Sunday, March 25, 2018

having other people take over your lounge


We are very fortunate in that my wife's curate job comes with a house that the local parish own but let us live in rent free.  But of course there is an expectation that it will be used for meetings and groups connected with my wife's role in the church.

So my advice is before you move into your curate's house think carefully about how you can arrange the various rooms to accommodate large groups and meetings whilst retaining somewhere for the rest of the family to be.  In our curates house the previous curate had used a long lounge as just a lounge- and the other ground floor room as their dining room (also on the ground floor was a WC and small kitchen).

The trouble with that type of arrangement is that if we'd not changed it then when large groups used the lounge the rest of the family would be banished to a not very comfortable dining room or upstairs into our bedrooms - neither a particularly entertaining or social option.

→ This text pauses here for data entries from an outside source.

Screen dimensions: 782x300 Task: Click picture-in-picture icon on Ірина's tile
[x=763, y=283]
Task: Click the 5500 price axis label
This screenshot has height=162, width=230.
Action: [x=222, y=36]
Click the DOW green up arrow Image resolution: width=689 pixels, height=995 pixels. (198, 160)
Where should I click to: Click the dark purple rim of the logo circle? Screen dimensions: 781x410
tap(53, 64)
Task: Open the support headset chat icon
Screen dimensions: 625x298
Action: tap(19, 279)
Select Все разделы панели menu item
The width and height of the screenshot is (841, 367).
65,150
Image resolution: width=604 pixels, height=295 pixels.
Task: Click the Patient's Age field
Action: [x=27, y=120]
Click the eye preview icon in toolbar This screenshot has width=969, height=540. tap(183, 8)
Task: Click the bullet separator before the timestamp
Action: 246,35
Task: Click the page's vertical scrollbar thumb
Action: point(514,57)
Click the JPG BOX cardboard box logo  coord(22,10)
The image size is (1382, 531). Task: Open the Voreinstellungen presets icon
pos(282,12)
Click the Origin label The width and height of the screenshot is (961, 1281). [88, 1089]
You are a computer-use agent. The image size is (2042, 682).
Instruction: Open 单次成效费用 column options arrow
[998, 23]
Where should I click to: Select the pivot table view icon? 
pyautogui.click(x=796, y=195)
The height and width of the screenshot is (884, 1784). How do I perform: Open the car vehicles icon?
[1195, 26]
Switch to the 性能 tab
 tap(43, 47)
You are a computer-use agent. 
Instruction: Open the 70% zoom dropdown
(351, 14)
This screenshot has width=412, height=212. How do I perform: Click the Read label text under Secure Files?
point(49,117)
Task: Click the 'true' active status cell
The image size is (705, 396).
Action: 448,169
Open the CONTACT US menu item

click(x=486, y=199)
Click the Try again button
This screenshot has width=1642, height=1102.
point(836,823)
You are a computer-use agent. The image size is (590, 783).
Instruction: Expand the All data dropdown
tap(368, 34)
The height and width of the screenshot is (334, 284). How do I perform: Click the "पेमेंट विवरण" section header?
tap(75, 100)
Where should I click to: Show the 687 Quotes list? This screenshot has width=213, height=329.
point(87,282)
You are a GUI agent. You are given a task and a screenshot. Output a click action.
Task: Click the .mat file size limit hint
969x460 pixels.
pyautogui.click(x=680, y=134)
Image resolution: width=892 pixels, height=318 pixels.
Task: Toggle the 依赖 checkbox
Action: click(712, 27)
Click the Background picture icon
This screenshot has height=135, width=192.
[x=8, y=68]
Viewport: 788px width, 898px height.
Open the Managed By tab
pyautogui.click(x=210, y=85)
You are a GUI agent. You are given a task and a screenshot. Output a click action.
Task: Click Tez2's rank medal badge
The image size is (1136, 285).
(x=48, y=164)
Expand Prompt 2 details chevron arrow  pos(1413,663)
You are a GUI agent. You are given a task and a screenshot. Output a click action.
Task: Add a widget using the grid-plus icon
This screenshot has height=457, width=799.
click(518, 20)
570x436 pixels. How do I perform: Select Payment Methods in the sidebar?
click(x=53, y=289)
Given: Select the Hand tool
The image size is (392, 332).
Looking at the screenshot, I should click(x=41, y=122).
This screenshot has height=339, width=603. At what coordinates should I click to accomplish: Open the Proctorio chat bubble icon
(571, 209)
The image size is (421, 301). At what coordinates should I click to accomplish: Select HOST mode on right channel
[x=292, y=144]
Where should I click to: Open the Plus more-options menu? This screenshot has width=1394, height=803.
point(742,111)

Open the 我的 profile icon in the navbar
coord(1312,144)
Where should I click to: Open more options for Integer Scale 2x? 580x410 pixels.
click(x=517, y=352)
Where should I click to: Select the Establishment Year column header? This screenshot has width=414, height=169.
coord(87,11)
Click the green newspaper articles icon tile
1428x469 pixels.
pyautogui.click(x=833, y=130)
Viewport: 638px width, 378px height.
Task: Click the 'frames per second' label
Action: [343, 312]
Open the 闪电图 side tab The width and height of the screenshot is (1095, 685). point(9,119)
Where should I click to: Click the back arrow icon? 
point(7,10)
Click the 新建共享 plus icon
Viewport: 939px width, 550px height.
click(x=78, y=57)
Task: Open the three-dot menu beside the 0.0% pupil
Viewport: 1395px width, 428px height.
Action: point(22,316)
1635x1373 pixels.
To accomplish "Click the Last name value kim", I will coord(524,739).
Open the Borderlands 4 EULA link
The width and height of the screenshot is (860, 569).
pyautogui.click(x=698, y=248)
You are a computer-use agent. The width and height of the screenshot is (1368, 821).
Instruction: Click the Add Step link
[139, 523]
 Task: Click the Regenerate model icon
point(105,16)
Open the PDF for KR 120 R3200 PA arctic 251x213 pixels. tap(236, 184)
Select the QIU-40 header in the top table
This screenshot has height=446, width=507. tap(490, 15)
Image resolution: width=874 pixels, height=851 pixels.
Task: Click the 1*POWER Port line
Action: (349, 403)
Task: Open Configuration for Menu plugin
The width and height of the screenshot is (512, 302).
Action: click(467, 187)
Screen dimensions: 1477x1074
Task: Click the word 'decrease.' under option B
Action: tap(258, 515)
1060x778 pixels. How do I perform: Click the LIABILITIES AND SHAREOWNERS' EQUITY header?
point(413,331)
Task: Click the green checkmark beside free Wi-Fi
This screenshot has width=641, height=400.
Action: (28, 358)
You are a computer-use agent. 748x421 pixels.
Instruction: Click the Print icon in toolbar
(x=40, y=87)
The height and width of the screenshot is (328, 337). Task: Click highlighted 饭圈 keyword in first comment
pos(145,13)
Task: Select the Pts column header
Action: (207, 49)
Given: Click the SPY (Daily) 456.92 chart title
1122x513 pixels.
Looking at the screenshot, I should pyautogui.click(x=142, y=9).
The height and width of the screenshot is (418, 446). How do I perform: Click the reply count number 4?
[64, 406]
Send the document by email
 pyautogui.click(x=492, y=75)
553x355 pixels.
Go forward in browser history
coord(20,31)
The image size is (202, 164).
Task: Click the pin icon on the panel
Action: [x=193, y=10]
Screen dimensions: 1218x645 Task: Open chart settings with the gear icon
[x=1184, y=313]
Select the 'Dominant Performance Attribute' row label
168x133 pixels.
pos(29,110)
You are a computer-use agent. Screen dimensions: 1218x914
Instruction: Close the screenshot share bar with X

Instead what we did is as follows ...

- we laid out the rear end of the long lounge so it had two sofas and a TV and the front end to have a folding dining table.  

- This gave us a family space to relax and somewhere to eat as a family as well.  

- If a smaller group needed to meet in the lounge they could use the sofas and some folding chairs as necessary without moving anything.  

- If larger groups needed to meet in the lounge we could fold down the dining table and push one sofa back into the dining space giving even more room for folding chairs for seating.

 - The previous dining room was set out as a snug with a sofa, coffee table and TV/PC on a narrow desk.  This gave myself and our daughters a place to escape too that allowed us to watch TV or work on the PC without disturbing the meeting.

Thinking carefully before we moved in  - about how to arrange the various rooms to allow us to accommodate large groups  - whilst having a comfortable room for the rest of the family at the same time - really did pay dividends.